Hi, hello! It’s been a while. I’m back with a brand new newsletter. ✨ Learn more about past, present, future.
This may come as a surprise to no one or everyone, but this is not my first newsletter. If you’re still on this mailing list already (hi, and thank you for sticking around!), you have been here for many iterations of this thing. What started out as Between the Lines (where I shared links and books I was reading) turned into The Slow Simmer (my love letter to food, design, and writing). I’d do them for a while, but they didn’t stick. I alternated between Mailchimp and TinyLetter and Substack, weighing the pros and cons of each, thinking there was one right answer and everything would fall into place.
Fast forward a year and I present to you past, present, future, where I share a mixed bag of topics and how they’ve evolved over time. This is meant to be explorative and sometimes thought-provoking; bite-sized ideas to chew on. This newsletter aligns more with who I am and what I write about now. We’re constantly evolving as humans. If our newsletters are some sort of extension of us, then isn’t it natural for them to evolve just the same?
Since my last newsletter, The Slow Simmer, I sold a couple of books (I can’t wait to tell you more about them!), the first of which will be publishing in winter 2023 (exact date to be announced at some point in the future). The past, present, and future of myths, superstitions, and how ideas, beliefs, traditions, and stories change over time are topics in my books, so it’s only fitting that my novels make appearances here every now and then.

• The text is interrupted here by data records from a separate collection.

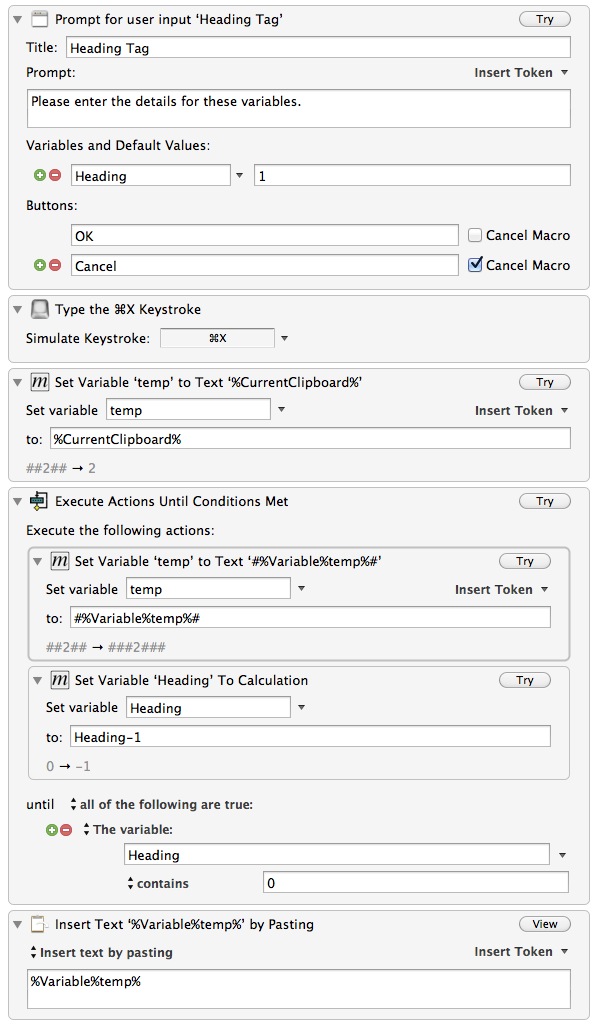
Task: Open 'Insert text by pasting' mode popup
Action: (101, 952)
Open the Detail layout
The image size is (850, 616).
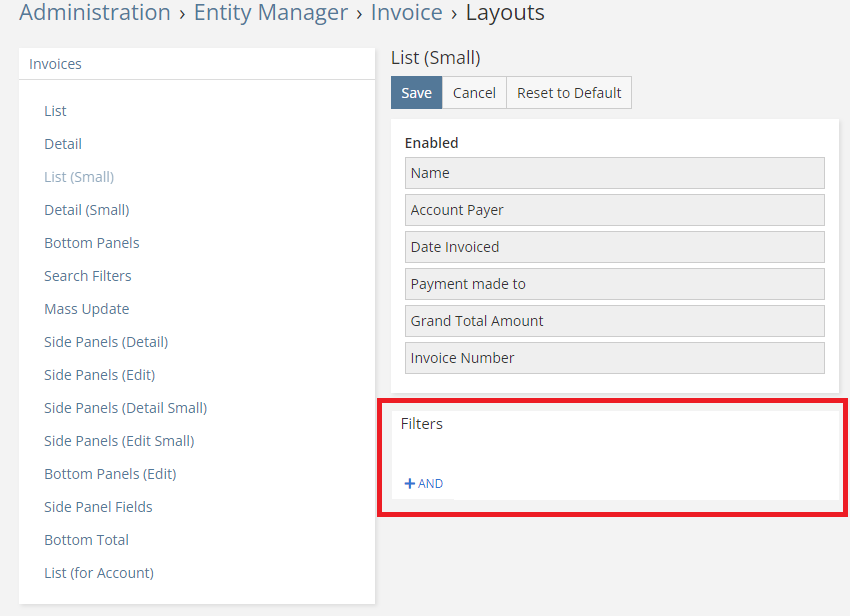tap(63, 144)
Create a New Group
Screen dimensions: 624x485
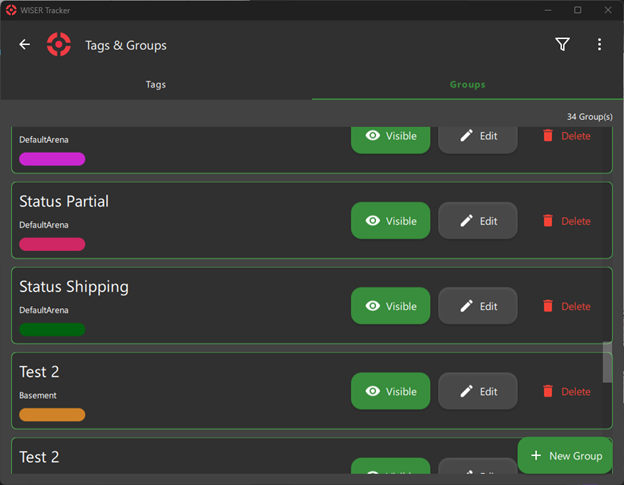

I am someone who likes to plan, and I do have a running list of ideas for topics for past, present, future. But I’ve also learned that having too much planned sometimes leaves little room for spontaneity. That’s what I want to make space for in 2022.
As I learn new ideas, read more books, and write about new themes, these will inevitably inspire topics that might edge out a pre-planned topic by a week or two. Of course, I don’t have a crystal ball to see too far into the future, but what I can tell you is that there will be one more newsletter coming at the end of this week.
Generally, past, present, future will be sent out every other week, but sometimes weekly if inspiration strikes or there’s book news that just can’t wait.
✨ If you want to stay in the loop, you can do so with this newsletter. I’m also on Twitter and Instagram.
Just read: 🌸 Win Me Something by Kyle Lucia Wu: I couldn’t put this one down. Parts of this book felt like a mirror where I saw some of my own similar inner thoughts, struggles, and experiences reflected back at me, including assumptions put upon me and not knowing whether or not to correct people, only knowing how to speak some Mandarin, and the desire and longing to belong and to fit in somewhere. It’s not often that I get to see parts of myself in books in this way. I lingered in this story.
A few lines that stuck out:
“I felt like Li [her Mandarin tutor] distrusted me immediately because I was one of those American-born Chinese kids who wasn’t really Chinese enough.”
“I’d glanced into the bars I’d passed on my walk home from the subway, looking at the groups of people huddled over wineglasses and candles, feet dangling off barstools, wrists and elbows colliding, speaking without thinking, laughing without swallowing, like it was nothing, like it was easy to find somewhere to belong.”
“I guessed what I wanted more than anything was for someone to share my view of the universe, to step inside what things were like for me, and say it was real.”
Win Me Something features Willa Chen, a biracial Chinese American girl who grew up in New Jersey. Per the back copy, "Willa felt both hypervisible and unseen, too Asian to fit in at her mostly white school, and too white to speak to the few Asian kids around." When her parents divorce, remarry, and start new families, Willa feels left outside of those newly formed lives, too. Later, Willa takes a job nannying for a wealthy white family in Tribeca and is confronted with all of the things she never had.
Reading now: ❄️ Always, in December by Emily Stone: So far I am really enjoying this story about Josie, who mails a letter every December to her parents she lost as a child on Christmas. After a run-in (literally) with a handsome stranger, they decide to keep meeting. I’m only a quarter of the way through, but am already bracing myself for life to knock these strangers off course and away from each other. Until, of course, they are brought back together again.
Reading next: ☃️ A Season for Second Chances by Jenny Bayliss: I enjoyed Jenny Bayliss’ The Twelve Dates of Christmas, so her newest book made it to the top of my list this holiday season. In this book, Annie Sharpe’s kids are grown, her marriage is over, and her restaurant is doing well. She leaves her city life behind to take a winter guardian position in a historic seaside home. Everyone’s great, except for the grumpy nephew of the homeowner, who has other plans for the property she happens to be residing in. I think this one will be cute!